Records:
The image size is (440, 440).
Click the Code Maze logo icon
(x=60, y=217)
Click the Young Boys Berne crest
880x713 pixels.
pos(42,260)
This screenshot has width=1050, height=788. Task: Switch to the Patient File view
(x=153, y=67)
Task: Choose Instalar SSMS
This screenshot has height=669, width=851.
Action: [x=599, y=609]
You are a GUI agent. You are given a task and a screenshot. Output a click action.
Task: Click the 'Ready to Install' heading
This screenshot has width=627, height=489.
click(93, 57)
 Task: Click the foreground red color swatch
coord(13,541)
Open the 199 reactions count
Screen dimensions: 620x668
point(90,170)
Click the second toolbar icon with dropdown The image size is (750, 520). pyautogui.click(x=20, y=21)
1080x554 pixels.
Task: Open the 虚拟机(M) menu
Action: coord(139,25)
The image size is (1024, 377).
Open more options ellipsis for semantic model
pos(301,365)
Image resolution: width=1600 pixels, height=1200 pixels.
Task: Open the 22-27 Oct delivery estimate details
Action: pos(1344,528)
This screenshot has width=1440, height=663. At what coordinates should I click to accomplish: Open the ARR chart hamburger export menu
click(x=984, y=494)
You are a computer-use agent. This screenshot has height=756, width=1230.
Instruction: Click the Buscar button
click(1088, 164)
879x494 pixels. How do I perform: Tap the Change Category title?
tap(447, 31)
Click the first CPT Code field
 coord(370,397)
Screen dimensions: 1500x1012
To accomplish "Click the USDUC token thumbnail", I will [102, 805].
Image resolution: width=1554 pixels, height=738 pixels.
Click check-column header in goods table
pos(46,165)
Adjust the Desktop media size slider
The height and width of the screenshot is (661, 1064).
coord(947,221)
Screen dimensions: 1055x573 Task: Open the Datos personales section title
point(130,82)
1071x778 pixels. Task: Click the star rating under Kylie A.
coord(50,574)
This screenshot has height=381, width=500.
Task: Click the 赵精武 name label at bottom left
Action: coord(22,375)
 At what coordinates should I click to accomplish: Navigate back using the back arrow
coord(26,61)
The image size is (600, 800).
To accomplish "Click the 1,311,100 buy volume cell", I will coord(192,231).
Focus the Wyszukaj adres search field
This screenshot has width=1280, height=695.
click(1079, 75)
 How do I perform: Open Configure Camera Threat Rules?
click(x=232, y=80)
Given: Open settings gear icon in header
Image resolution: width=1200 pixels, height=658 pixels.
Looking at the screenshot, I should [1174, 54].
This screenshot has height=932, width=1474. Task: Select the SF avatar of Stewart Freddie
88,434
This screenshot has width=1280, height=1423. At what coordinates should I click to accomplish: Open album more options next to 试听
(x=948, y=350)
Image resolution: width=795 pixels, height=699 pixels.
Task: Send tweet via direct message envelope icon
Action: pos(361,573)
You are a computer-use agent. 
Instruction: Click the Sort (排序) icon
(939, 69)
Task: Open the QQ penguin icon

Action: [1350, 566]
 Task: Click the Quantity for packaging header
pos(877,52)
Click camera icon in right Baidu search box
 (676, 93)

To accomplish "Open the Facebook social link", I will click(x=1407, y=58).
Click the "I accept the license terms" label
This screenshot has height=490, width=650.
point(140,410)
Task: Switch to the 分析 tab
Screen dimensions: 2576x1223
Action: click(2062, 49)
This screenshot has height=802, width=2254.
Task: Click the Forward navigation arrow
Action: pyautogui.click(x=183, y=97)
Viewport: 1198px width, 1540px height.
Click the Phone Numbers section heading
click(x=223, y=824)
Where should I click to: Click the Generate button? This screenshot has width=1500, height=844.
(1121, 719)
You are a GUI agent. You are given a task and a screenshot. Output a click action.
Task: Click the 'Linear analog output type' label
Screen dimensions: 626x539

What to produce:
For this exercise, return the material above in full and exactly.

Reply to the exercise:
The image size is (440, 440).
Click the Code Maze logo icon
(x=60, y=217)
Click the Young Boys Berne crest
880x713 pixels.
pos(42,260)
This screenshot has width=1050, height=788. Task: Switch to the Patient File view
(x=153, y=67)
Task: Choose Instalar SSMS
This screenshot has height=669, width=851.
Action: [x=599, y=609]
You are a GUI agent. You are given a task and a screenshot. Output a click action.
Task: Click the 'Ready to Install' heading
This screenshot has width=627, height=489.
click(93, 57)
 Task: Click the foreground red color swatch
coord(13,541)
Open the 199 reactions count
Screen dimensions: 620x668
point(90,170)
Click the second toolbar icon with dropdown The image size is (750, 520). pyautogui.click(x=20, y=21)
1080x554 pixels.
Task: Open the 虚拟机(M) menu
Action: coord(139,25)
The image size is (1024, 377).
Open more options ellipsis for semantic model
pos(301,365)
Image resolution: width=1600 pixels, height=1200 pixels.
Task: Open the 22-27 Oct delivery estimate details
Action: pos(1344,528)
This screenshot has width=1440, height=663. At what coordinates should I click to accomplish: Open the ARR chart hamburger export menu
click(x=984, y=494)
You are a computer-use agent. This screenshot has height=756, width=1230.
Instruction: Click the Buscar button
click(1088, 164)
879x494 pixels. How do I perform: Tap the Change Category title?
tap(447, 31)
Click the first CPT Code field
 coord(370,397)
Screen dimensions: 1500x1012
To accomplish "Click the USDUC token thumbnail", I will [102, 805].
Image resolution: width=1554 pixels, height=738 pixels.
Click check-column header in goods table
pos(46,165)
Adjust the Desktop media size slider
The height and width of the screenshot is (661, 1064).
coord(947,221)
Screen dimensions: 1055x573 Task: Open the Datos personales section title
point(130,82)
1071x778 pixels. Task: Click the star rating under Kylie A.
coord(50,574)
This screenshot has height=381, width=500.
Task: Click the 赵精武 name label at bottom left
Action: coord(22,375)
 At what coordinates should I click to accomplish: Navigate back using the back arrow
coord(26,61)
The image size is (600, 800).
To accomplish "Click the 1,311,100 buy volume cell", I will coord(192,231).
Focus the Wyszukaj adres search field
This screenshot has width=1280, height=695.
click(1079, 75)
 How do I perform: Open Configure Camera Threat Rules?
click(x=232, y=80)
Given: Open settings gear icon in header
Image resolution: width=1200 pixels, height=658 pixels.
Looking at the screenshot, I should [1174, 54].
This screenshot has height=932, width=1474. Task: Select the SF avatar of Stewart Freddie
88,434
This screenshot has width=1280, height=1423. At what coordinates should I click to accomplish: Open album more options next to 试听
(x=948, y=350)
Image resolution: width=795 pixels, height=699 pixels.
Task: Send tweet via direct message envelope icon
Action: pos(361,573)
You are a computer-use agent. 
Instruction: Click the Sort (排序) icon
(939, 69)
Task: Open the QQ penguin icon

Action: [1350, 566]
 Task: Click the Quantity for packaging header
pos(877,52)
Click camera icon in right Baidu search box
 (676, 93)

To accomplish "Open the Facebook social link", I will click(x=1407, y=58).
Click the "I accept the license terms" label
This screenshot has height=490, width=650.
point(140,410)
Task: Switch to the 分析 tab
Screen dimensions: 2576x1223
Action: click(2062, 49)
This screenshot has height=802, width=2254.
Task: Click the Forward navigation arrow
Action: pyautogui.click(x=183, y=97)
Viewport: 1198px width, 1540px height.
Click the Phone Numbers section heading
click(x=223, y=824)
Where should I click to: Click the Generate button? This screenshot has width=1500, height=844.
(1121, 719)
You are a GUI agent. You are given a task and a screenshot. Output a click action.
Task: Click the 'Linear analog output type' label
Screen dimensions: 626x539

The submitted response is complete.